Is there anywhere in the world that does not enjoy celebrating New Year Eve, in whatever way they deem fit? Whether that means staying at home with drinks and snacks or going out to a party or organised celebration?

Well, the staying home option may no longer be an option – it may be mandatory, thanks to lockdowns, curfews and other restrictions due to the Covid-19 pandemic.

Prime Minister Pedro Sánchez has said that the recent curfew, which came into effect on the 25th of October, will be in place between 11 pm and 6 am. Not only can local authorities ban inter-regional travel under new measures, but the current 15 day curfew period may be extended for 6 months.

As of writing, the only celebration cancellations have been in Alicante – the Three Kings Parade and the New Year Eve party have both been cancelled. Of course, however, if the national curfew is extended to 6 months then New Year Eve parties are automatically cancelled right across Spain.

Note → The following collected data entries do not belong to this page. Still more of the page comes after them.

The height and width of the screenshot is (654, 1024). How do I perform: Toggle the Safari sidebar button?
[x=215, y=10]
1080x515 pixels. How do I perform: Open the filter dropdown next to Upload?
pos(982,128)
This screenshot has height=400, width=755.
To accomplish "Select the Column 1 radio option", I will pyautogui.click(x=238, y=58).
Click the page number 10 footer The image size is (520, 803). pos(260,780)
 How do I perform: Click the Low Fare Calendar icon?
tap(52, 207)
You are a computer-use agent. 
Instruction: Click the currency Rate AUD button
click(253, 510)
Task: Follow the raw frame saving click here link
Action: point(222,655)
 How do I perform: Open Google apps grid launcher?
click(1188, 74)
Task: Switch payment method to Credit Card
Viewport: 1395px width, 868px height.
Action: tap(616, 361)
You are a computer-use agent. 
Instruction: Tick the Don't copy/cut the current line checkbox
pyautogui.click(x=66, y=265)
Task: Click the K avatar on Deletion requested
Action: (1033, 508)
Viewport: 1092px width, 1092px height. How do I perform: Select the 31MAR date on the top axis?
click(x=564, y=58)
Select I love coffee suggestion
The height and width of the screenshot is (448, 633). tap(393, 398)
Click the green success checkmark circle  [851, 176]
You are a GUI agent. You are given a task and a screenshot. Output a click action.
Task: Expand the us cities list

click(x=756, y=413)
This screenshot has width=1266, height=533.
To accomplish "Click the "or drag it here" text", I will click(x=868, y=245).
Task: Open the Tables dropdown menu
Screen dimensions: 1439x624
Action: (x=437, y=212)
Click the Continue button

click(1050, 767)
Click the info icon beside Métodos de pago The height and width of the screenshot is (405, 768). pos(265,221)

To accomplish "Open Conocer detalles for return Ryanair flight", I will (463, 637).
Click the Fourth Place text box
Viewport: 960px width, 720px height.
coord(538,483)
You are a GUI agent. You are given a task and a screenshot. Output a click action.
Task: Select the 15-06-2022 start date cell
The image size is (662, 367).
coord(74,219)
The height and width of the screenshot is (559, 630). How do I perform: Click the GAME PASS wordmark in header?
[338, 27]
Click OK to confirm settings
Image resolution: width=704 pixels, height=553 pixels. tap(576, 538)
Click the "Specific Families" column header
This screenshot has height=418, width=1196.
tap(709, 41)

It is probably wise then to start planning a private celebration at home with those that live with you. You can still have a great time, without breaking curfew and risking infection.

As expected, it isn’t just Spain that has made announcements such as this. Major cities across the world have said that New Year Eve celebrations were cancelled – at least outdoor, organised celebrations where there would have been mass gatherings.

 

 New Year Eve parties cancelled across the world

 Millions of people, across the globe, are set to miss New Year's Eve celebrations this year because of the current and ongoing Covid-19 pandemic. Whether you agree with the restrictions or not, the spread of this virus must be slowed as much as possible. With large gatherings already a no-no, it makes sense that these celebrations be put on hold this year.

Hopefully, there will be no pandemic at all shortly after 2021 starts, but this all largely depends on what we do now.

What cities have said ‘not this time’? Well, Valencia has but who else? Two of the larger celebrations are held in London and New York.

 

London

 The capital's mayor, Sadiq Khan, confirmed on the 23rd of October the news that London's New Year’s Eve celebrations would not be going ahead this year. With the fireworks display cancelled, the mayor has said that he was working on something that “people can enjoy in the comfort and safety of their living rooms on TV”.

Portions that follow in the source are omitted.